Le problème avec ce dernier album, c'est qu'il ne correspond pas exactement à ce qu'on vient de vous servir en introduction - mais c'est valable pour tous ses précédents, surtout DSU. A la fois extrêmement varié et hyper complet, Rocket est objectivement le travail le plus complexe livré par l'artiste originaire de Philadelphie. Ce qui est beau et qu'on respecte chez Alex G, c'est que son intégration chez Domino n'a en rien influencé son processus créatif. On pourrait évidemment taxer l'artiste d'un manque flagrant de cohérence sur l'ensemble des titres - plus encore que sur les albums précédents - mais un rapide coup d'œil dans le rétro et on se rend compte qu'il n'en a jamais été autrement. Habitué au monde libre du Net, là où aucun diktat de la direction artistique ne sévit, il reste réellement authentique. C'est la raison pour laquelle des titres aux accents folk-country côtoient une esthétique plus industrielle, ou des inflexions r&b.

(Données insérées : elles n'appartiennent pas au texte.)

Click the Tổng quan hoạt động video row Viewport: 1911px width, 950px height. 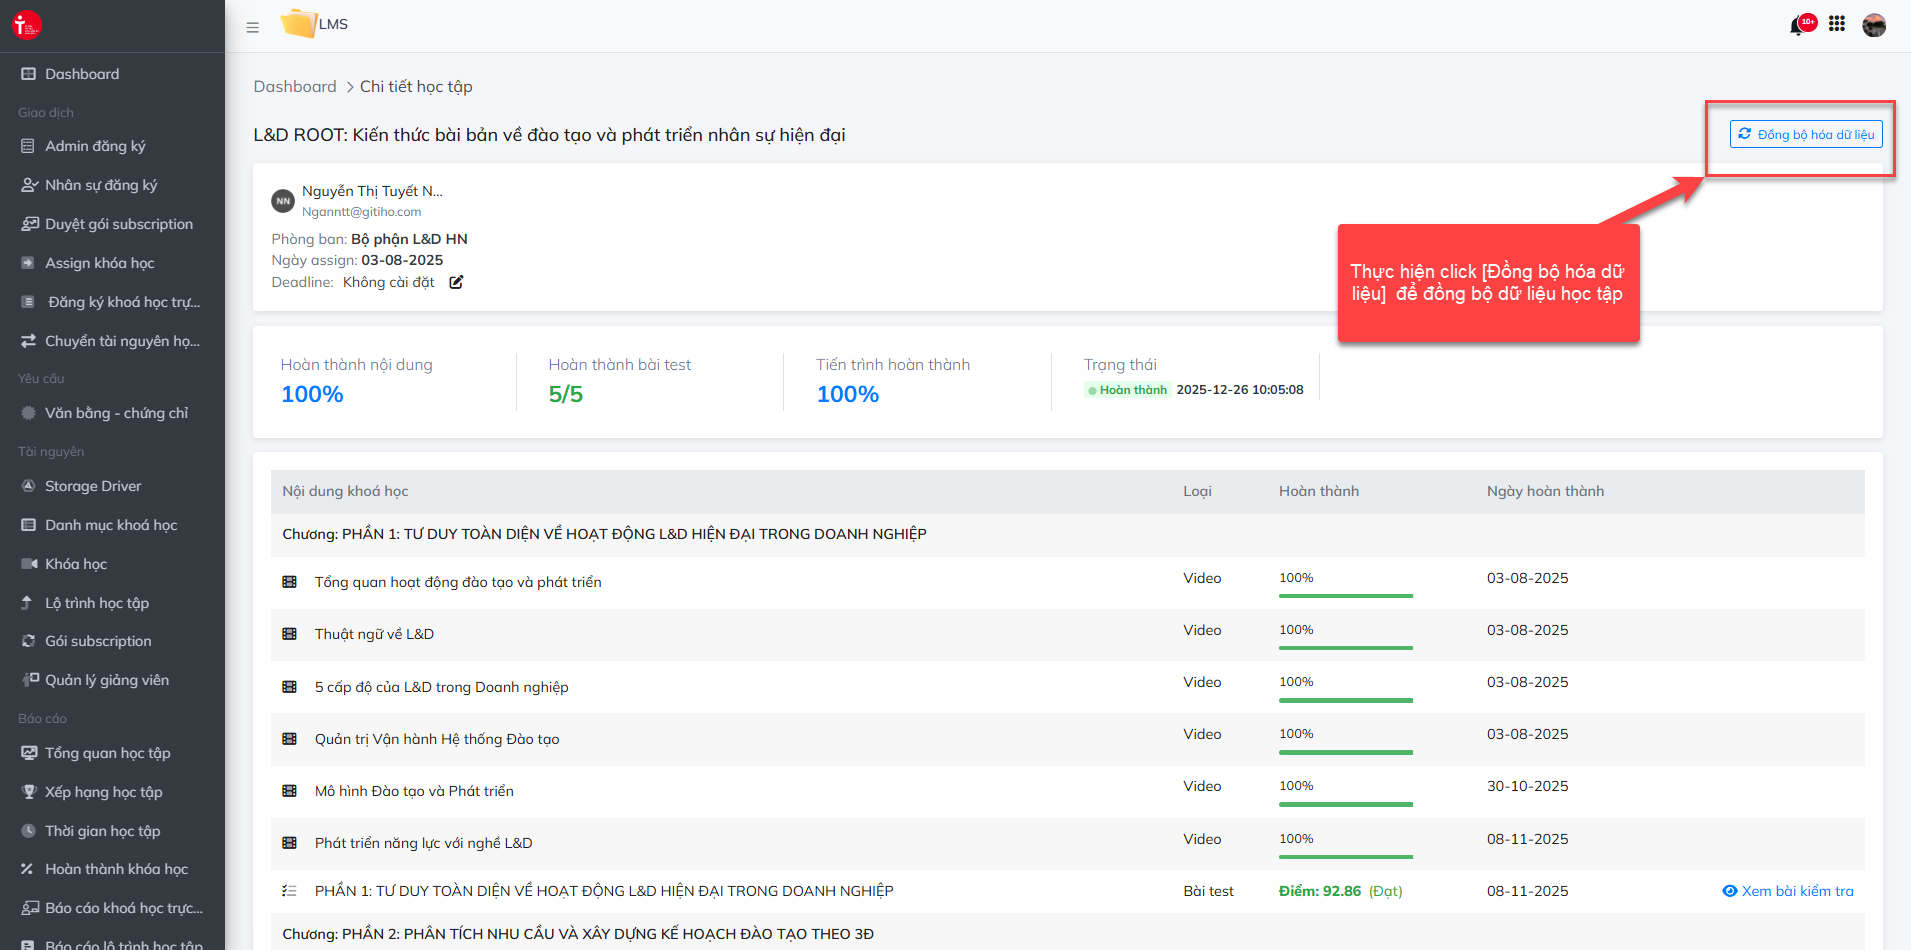pos(458,582)
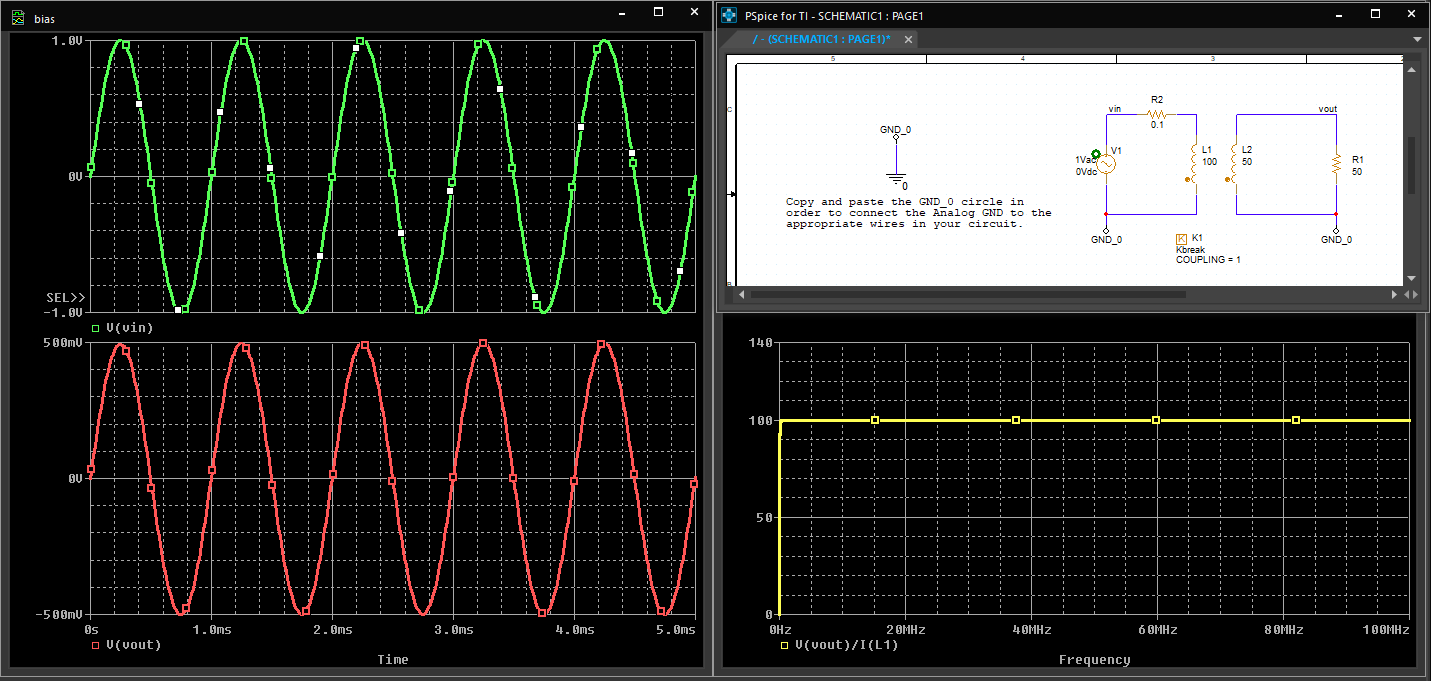Click the bias window title icon

(17, 19)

Décloisonnant toujours un peu plus son univers, Alex garde pour ligne directrice de sublimer ce que beaucoup prendrait pour des imperfections: les cuts bruts en fin de morceaux, les aboiements, les discussions en fond, ou les défauts de micro sont autant d'éléments qui viennent enrichir la palette sonore d'un album déjà très riche. Une inventivité et un talent qui finalement débordent de leur simple cadre de base puisqu'ils ont attiré l'attention de Frank Ocean qui s'est offert les services d'Alex sur Endless et Blonde

On invente évidemment rien en disant que le streaming et Internet ont considérablement affecté les relations qu'entretenaient mainstream et underground. Puisque tout doit briller, puisque tout doit être partagé et que plus rien ne gagne à être obscur, il n'existe quasiment plus de cultes autour de figures indie méconnues. Mais quelque part, on aimerait croire qu'Alex G fait partie de ceux-là. Chaque album d'Alex G nous pousse à penser qu'il est un des songwriters les plus talentueux de sa génération. Aussi intéressant sur le fond que sur la forme, Rocket vient compléter une discographie dans laquelle on ne trouve rien, ou alors très peu de choses à jeter.